• Page excerpt

When we set out to tell stories, we are constantly aware of who we are and what we bring to the table. We should always be aware of ensuring authenticity, especially when we are trying to be the voice of change, reason, and reflection. Speaking with Jennifer Podemski was a conversation about all of that – her cultural identity, her story, and the infusion of all of that to propel change and hope in an industry that often presents with barriers on a daily basis.
Asis Sethi: Your cultural identity, being Anishinaabe, Metis, Jewish, has informed so much of your work. How has that dual lens shaped the kind of stories you feel compelled to tell?
Jennifer Podemski: Well, that’s a pretty layered answer. I don’t know if it’s the same for everybody, but two cultures that are both very strong are sort of a recipe for an identity crisis, because as you grow up, you start to wonder where you belong. Just by virtue of being called in so many directions. It’s like having kids; everyone wants your one hundred percent attention. And that’s, over time, what I realized with my own cultural identity. It’s like your children, you are not half of a mother because you have two kids. You are one hundred percent of a mother, no matter how many children you have. And that’s how I feel with my cultural heritage, whatever identities that I’ve been born into. I think that it’s been other people my whole life who have been asking me do you feel more this or do you feel more that? And the truth is I always searched for an answer, trying to make sense of it, and I didn’t come to my truth until much later on in life.
My dad is from Israel. My grandfather is a Holocaust survivor. So that story played a big role in my upbringing. My mother is from a reserve in Saskatchewan. My mother is a child of residential school survivors, so she didn’t really grow up in a house with ceremony and culture as much as maybe she would have if her parents hadn’t gone to residential school. So my upbringing, through my mother’s lens, was much more political.

Because of my upbringing and my worldview, I’ve always been fascinated by the underdog. As a storyteller, I just feel so connected to the underdog, always. I think as a storyteller, [I am] more trying to ask the world to relate to versions of people that I feel are very underrepresented. And who are the underdogs, who don’t have a voice, or didn’t have a voice. And the only reference I have for that, in an authentic way are both of my cultures.
Asis Sethi: Talking about life, I remember reading one of your interviews, you had mentioned that the day you were born, you were taken away from your mom, and it wasn’t until a social worker had intervened that you were returned. How has that early experience informed the kinds of stories you feel compelled to tell today? As filmmakers, we are always told to find your voice. And we realize that voice that we speak about comes from our lived experiences.
Jennifer Podemski: So there are two things to that. And maybe you relate to this. When someone says finding your voice or your voice as a storyteller, I think that those of us who do this work are sort of searching for that answer the whole time anyway. I can’t say that I have found my voice. It’s always a process, and I think as a woman, especially, I experienced so many changes, just like every other woman, the person who I thought I was yesterday, I’m not that person today.

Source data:
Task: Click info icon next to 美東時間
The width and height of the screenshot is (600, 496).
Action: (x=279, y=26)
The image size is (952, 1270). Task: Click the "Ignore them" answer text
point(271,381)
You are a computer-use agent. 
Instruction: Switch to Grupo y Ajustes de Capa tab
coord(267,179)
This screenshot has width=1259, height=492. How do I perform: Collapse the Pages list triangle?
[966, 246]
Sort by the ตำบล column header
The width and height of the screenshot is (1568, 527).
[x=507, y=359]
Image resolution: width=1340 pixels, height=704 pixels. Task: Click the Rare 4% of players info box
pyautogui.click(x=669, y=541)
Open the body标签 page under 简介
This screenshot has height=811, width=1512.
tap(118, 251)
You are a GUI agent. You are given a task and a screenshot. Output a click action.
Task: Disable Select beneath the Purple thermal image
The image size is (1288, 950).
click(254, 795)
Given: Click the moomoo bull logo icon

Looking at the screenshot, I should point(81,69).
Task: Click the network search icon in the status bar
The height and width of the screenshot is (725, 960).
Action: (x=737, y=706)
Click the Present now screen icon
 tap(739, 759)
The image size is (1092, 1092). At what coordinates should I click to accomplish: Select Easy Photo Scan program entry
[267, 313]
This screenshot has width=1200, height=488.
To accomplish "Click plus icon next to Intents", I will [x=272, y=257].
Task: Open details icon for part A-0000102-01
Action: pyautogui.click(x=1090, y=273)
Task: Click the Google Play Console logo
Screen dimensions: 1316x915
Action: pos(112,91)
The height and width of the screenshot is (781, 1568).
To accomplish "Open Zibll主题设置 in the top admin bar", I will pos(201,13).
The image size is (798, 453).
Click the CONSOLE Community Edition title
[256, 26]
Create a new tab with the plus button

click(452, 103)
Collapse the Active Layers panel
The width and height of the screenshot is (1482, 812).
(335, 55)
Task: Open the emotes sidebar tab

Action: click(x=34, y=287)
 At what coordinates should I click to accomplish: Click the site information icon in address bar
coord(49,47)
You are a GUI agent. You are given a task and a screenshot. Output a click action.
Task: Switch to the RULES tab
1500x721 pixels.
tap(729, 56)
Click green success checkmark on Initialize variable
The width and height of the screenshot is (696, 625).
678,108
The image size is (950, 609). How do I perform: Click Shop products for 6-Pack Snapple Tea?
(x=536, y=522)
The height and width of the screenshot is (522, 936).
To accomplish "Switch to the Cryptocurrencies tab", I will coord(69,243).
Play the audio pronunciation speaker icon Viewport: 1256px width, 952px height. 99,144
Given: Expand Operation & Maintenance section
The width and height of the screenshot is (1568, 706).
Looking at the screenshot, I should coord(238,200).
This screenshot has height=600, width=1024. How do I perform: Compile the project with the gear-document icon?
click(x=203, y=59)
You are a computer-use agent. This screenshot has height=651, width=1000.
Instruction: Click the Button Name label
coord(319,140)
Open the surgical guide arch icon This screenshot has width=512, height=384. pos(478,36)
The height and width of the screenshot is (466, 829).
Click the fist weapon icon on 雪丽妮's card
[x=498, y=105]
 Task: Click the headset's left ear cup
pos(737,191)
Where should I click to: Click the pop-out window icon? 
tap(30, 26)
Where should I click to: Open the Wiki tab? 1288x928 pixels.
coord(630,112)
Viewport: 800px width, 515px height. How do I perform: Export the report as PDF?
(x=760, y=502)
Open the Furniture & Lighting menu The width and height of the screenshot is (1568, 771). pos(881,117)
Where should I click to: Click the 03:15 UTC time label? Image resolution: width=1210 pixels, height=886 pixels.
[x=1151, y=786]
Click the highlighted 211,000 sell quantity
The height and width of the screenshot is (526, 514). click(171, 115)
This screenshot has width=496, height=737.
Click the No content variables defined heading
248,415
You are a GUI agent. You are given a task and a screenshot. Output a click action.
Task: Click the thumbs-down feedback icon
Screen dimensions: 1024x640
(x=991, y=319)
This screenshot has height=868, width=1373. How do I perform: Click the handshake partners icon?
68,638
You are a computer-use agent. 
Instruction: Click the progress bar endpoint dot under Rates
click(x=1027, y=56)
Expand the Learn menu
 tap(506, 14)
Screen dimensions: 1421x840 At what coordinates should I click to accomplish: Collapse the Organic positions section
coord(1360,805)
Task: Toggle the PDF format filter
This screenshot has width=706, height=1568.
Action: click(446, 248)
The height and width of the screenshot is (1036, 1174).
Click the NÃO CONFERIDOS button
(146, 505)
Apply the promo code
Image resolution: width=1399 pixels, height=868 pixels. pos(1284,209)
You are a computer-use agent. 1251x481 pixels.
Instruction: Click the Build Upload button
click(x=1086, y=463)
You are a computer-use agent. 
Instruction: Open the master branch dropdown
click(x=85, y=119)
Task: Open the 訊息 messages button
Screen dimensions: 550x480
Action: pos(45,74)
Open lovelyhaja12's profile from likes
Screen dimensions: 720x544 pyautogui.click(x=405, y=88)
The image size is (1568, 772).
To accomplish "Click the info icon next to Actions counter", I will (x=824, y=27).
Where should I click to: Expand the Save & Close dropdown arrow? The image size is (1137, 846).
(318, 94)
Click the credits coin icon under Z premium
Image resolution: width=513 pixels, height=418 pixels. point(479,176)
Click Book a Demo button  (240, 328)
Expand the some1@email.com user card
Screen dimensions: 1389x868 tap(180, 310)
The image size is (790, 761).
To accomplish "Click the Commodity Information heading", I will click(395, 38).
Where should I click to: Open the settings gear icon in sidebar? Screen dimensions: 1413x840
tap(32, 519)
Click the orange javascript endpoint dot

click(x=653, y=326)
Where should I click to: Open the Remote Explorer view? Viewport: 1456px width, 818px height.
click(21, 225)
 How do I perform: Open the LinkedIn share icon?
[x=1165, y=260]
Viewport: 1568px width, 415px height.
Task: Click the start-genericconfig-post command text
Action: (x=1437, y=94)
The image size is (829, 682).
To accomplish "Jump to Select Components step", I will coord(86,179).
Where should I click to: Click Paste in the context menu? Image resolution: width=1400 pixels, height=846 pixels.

• Directions
1. Count the lines in the entries that contain the string "label", matching case exactly.
2. Pick up the Jennifer Podemski interview after its final sentence and keep going.

• Expected outputs
1. 2

2.
“I want to see more Indigenous people in executive positions. We work way too many hours, people are tired, the expectation on what we’re able to deliver in a day is beyond human ability”
And a lot of that is just hormones, but also, I find there’s a lot of growth. There’s a lot of evolution in womanhood, so I don’t know that I’ve ever really found my voice, but I’ve constantly been searching for it. Sometimes, I feel like I am just a conduit to the voices of those people I’ve never met, but they are in my bloodline. Some of them might be my grandparents or my great-grandparents, but I really feel spiritually connected to many voices that want to be heard.
Maybe in many ways, like the specific story about me being taken, is less my story than it is my mother’s story. It did happen to me, but I don’t remember it. I probably hold it in my body. It’s probably why I’m a nervous, anxious mess of a human being. It’s like my earliest trauma, but it’s really my mother’s story.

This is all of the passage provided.